What to work on = In the review of Star Trek: The Art of Juan Ortiz below, how many posters does the book collect, and what are they based on?

Excerpt provided =
Star Trek: The Art of Juan Ortiz Review The Enterprise Is Being Eaten By A Cat

Star Trek: The Art of Juan Ortiz

Halloween season approaches, sure it's a reason to give a present, could be for the Star Trek fan in your life including you. Star Trek: The Art of Juan Ortiz is is the perfect book to show off on your coffee table, filling your friends with rage at the cool things you own. This wonderful collection of 100 posters based on every episode of the original Star Trek series will have you swinging behind the sun at warp speed letting you time travel back in time, I am inferring the movie where the Star Trek crew does time travel that way.

Juan Ortiz forced himself to finish one portion of his poster project in a month doing 33 posters, almost one a day. After making contact with CBS about really using the posters for possibly t-shirts and mugs they went with a full-fledged art book.

Now instead of having the posters grace your belly for 80 days on different t-shirts, that does sound cool, you can instead go through the pages of this book while watching the show or  watching with friends, admiring the episodes and getting into fights over trivia.

The collection sets the posters as if they were made alongside the series was being shown in 1960s The 60's style presented has some very minimalistic features for some posters. I don't think I've seen the Enterprise depicted in so many way before either. Skulls aplenty though, but you have it as a shield and even something caught by a cat. Simple cut-outs of figures from the show like bad photo-shop make up some highlights.

Each one can be admired at your own time and a little tidbit of info is given at the end of the book about each piece by Juan himself.

It's something Kevin Tong would probably love as a present, so anyone who knows him get him one.

I was going to bring up the idea that Juan do posters for the Star Trek The Animated Series too, but he already is. Check out his latest work on making posters for those episodes here.

Possibly, the best part of the book is arguing what Juan did to represent the episode. Sometimes I disagree with what moments stood out to him and he made a big deal of. Sometimes he doesn't capture the whole episode, but a scene or something that caught his eye. In many ways the book is more about his taste of Star Trek and what came to his attention.

It shows how much Star Trek inspires to this day, I don't get why they don't push for a TV series with th cast of the movies.

The book will make you want to watch the episodes again, hopefully in a future of Netflix and other similar services these posters will be in place of the one stupid box art picture they use while going through which episodes to watch.

For art to remind you of how Star Trek endures to this day, not based on the reboot look no further, but do look in the book.

The book was provided by the publisher for review purposes.

Material supplied =
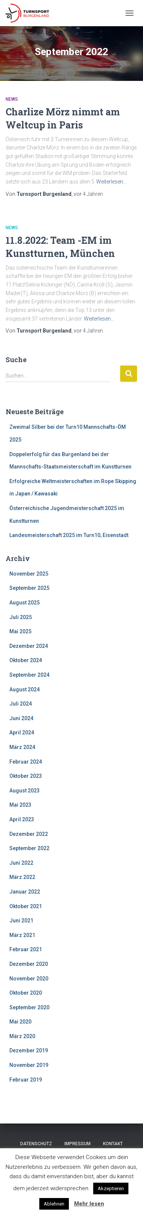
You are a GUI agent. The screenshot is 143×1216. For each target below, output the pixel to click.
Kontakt (113, 1143)
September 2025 (29, 588)
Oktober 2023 (25, 776)
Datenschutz (36, 1143)
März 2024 (22, 747)
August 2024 (24, 689)
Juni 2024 (21, 718)
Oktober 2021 (25, 906)
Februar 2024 (25, 762)
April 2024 (21, 733)
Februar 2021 (25, 949)
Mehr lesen (89, 1203)
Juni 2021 (21, 921)
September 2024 (29, 675)
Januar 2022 (24, 892)
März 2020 (22, 1036)
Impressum (77, 1143)
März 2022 (22, 877)
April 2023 (21, 819)
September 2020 (29, 1007)
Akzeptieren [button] (111, 1188)
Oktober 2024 (25, 660)
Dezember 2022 (28, 834)
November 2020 (28, 979)
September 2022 (29, 848)
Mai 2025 (20, 631)
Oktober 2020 (25, 993)
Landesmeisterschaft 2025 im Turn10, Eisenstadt (68, 535)
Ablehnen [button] (54, 1204)
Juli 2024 (20, 704)
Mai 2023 (20, 805)
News (12, 99)
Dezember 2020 (28, 964)
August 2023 (24, 791)
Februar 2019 (25, 1080)
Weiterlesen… (111, 182)
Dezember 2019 (28, 1050)
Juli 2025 (20, 617)
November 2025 (28, 574)
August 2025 (24, 603)
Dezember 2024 (28, 646)
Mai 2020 (20, 1022)
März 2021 (22, 935)
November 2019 (28, 1065)
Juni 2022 (21, 863)
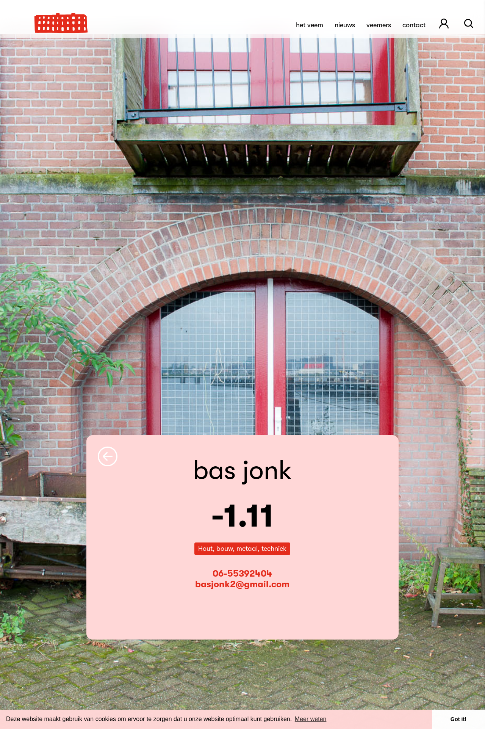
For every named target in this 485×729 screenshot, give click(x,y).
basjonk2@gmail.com (242, 584)
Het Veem (309, 25)
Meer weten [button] (311, 719)
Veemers (378, 25)
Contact (414, 25)
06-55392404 (242, 573)
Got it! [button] (458, 719)
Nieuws (345, 25)
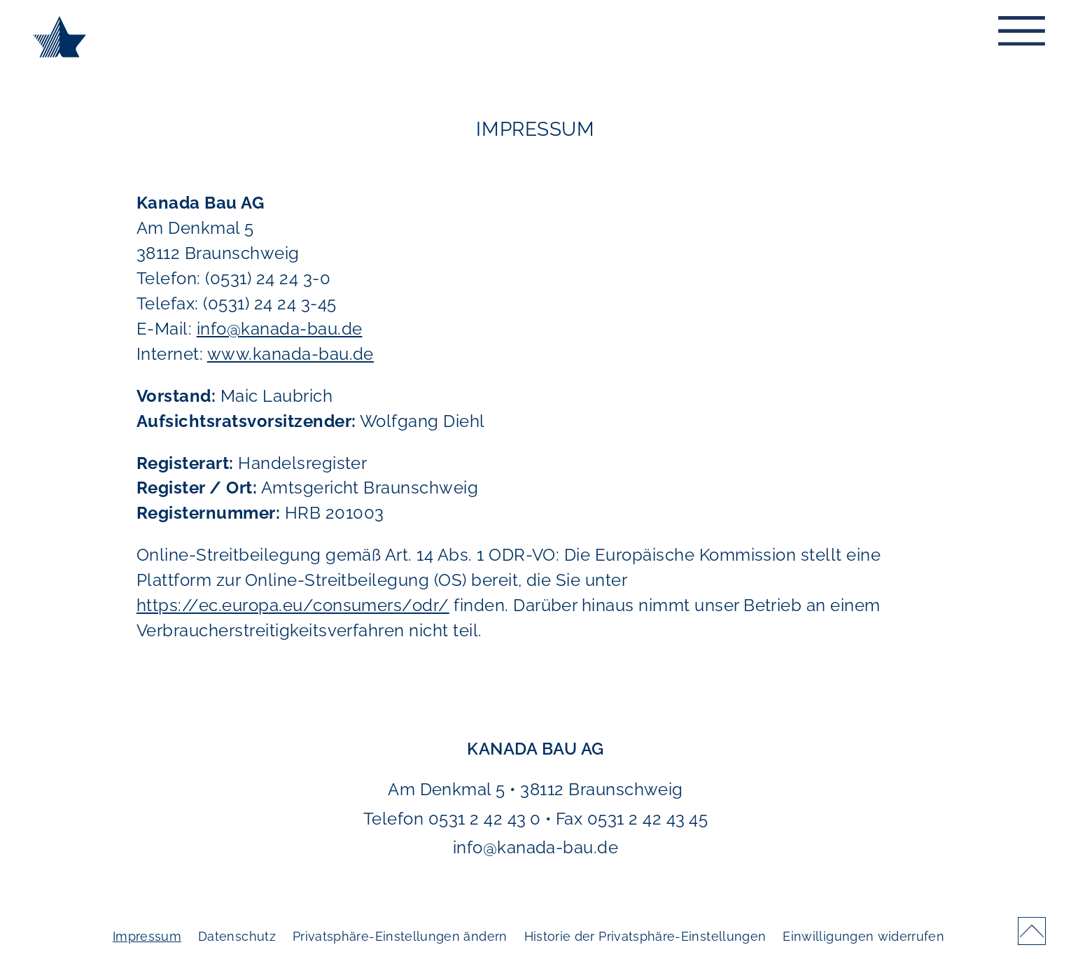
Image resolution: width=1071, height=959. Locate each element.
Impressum (147, 936)
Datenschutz (237, 936)
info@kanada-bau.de (280, 328)
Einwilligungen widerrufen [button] (863, 936)
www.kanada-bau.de (290, 354)
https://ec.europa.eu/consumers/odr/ (292, 605)
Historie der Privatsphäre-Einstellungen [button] (645, 936)
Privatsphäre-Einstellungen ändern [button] (400, 936)
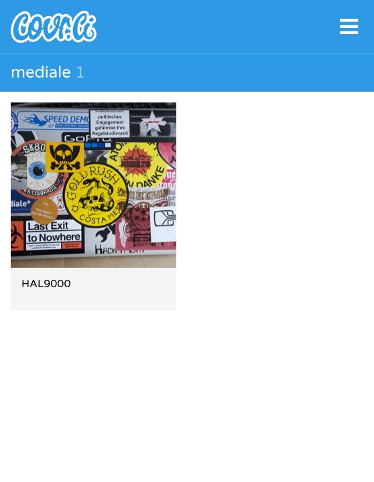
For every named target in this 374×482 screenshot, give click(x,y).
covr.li (187, 27)
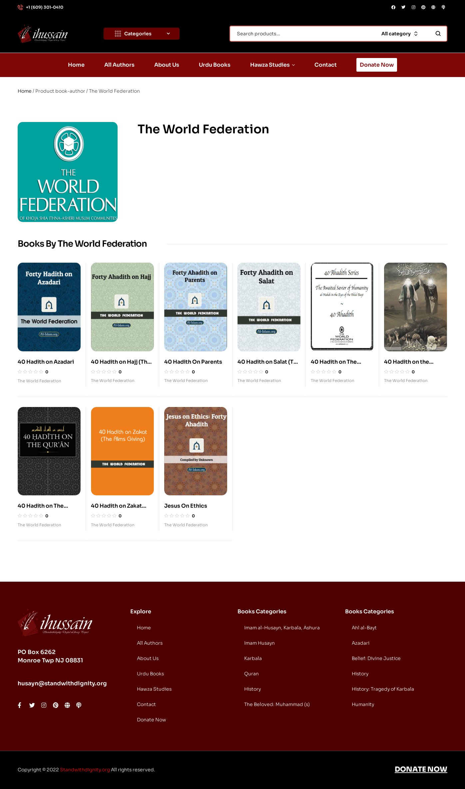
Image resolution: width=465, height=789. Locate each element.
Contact (146, 704)
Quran (251, 674)
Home (25, 91)
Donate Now (151, 720)
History (252, 689)
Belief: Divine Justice (376, 658)
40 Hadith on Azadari (46, 361)
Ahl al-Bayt (364, 628)
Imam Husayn (259, 643)
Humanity (363, 704)
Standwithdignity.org (85, 770)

Written reply = The book collects 100 posters based on every episode of the original Star Trek series.